ESERCIZIO ASSEGNATO
Ricopia per intero l'elenco che segue, riga per riga, senza cambiare nulla.

MATERIALE

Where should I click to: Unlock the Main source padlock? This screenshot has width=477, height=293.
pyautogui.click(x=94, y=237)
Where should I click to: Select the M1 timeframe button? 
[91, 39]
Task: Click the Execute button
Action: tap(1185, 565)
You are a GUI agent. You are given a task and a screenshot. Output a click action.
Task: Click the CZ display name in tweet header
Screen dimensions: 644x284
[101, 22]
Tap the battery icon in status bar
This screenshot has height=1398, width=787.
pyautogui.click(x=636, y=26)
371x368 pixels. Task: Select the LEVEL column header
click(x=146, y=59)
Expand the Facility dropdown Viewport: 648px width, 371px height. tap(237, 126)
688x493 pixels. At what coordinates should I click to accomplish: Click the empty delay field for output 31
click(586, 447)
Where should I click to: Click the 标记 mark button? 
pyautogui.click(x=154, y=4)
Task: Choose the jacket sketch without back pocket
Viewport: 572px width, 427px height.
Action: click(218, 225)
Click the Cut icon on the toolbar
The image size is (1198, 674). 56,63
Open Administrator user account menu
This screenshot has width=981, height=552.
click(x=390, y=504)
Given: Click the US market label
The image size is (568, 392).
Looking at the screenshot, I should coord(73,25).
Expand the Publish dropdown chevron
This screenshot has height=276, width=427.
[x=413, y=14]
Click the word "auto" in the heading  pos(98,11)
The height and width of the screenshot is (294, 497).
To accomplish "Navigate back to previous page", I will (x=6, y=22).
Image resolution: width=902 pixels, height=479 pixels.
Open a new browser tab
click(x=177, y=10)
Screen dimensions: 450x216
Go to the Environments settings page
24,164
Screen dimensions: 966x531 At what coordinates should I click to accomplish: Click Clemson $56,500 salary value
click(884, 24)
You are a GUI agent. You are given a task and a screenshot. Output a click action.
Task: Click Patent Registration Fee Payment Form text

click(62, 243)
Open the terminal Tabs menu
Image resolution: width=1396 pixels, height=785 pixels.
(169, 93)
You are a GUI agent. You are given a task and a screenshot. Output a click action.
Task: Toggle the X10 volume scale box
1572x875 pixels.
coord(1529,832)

RISULTATO DELL'ESERCIZIO
Where should I click to: Unlock the Main source padlock? This screenshot has width=477, height=293.
pyautogui.click(x=94, y=237)
Where should I click to: Select the M1 timeframe button? 
[91, 39]
Task: Click the Execute button
Action: tap(1185, 565)
You are a GUI agent. You are given a task and a screenshot. Output a click action.
Task: Click the CZ display name in tweet header
Screen dimensions: 644x284
[101, 22]
Tap the battery icon in status bar
This screenshot has height=1398, width=787.
pyautogui.click(x=636, y=26)
371x368 pixels. Task: Select the LEVEL column header
click(x=146, y=59)
Expand the Facility dropdown Viewport: 648px width, 371px height. tap(237, 126)
688x493 pixels. At what coordinates should I click to accomplish: Click the empty delay field for output 31
click(586, 447)
Where should I click to: Click the 标记 mark button? 
pyautogui.click(x=154, y=4)
Task: Choose the jacket sketch without back pocket
Viewport: 572px width, 427px height.
Action: click(218, 225)
Click the Cut icon on the toolbar
The image size is (1198, 674). 56,63
Open Administrator user account menu
This screenshot has width=981, height=552.
click(x=390, y=504)
Given: Click the US market label
The image size is (568, 392).
Looking at the screenshot, I should coord(73,25).
Expand the Publish dropdown chevron
This screenshot has height=276, width=427.
[x=413, y=14]
Click the word "auto" in the heading  pos(98,11)
The height and width of the screenshot is (294, 497).
To accomplish "Navigate back to previous page", I will (x=6, y=22).
Image resolution: width=902 pixels, height=479 pixels.
Open a new browser tab
click(x=177, y=10)
Screen dimensions: 450x216
Go to the Environments settings page
24,164
Screen dimensions: 966x531 At what coordinates should I click to accomplish: Click Clemson $56,500 salary value
click(884, 24)
You are a GUI agent. You are given a task and a screenshot. Output a click action.
Task: Click Patent Registration Fee Payment Form text

click(62, 243)
Open the terminal Tabs menu
Image resolution: width=1396 pixels, height=785 pixels.
(169, 93)
You are a GUI agent. You are given a task and a screenshot. Output a click action.
Task: Toggle the X10 volume scale box
1572x875 pixels.
coord(1529,832)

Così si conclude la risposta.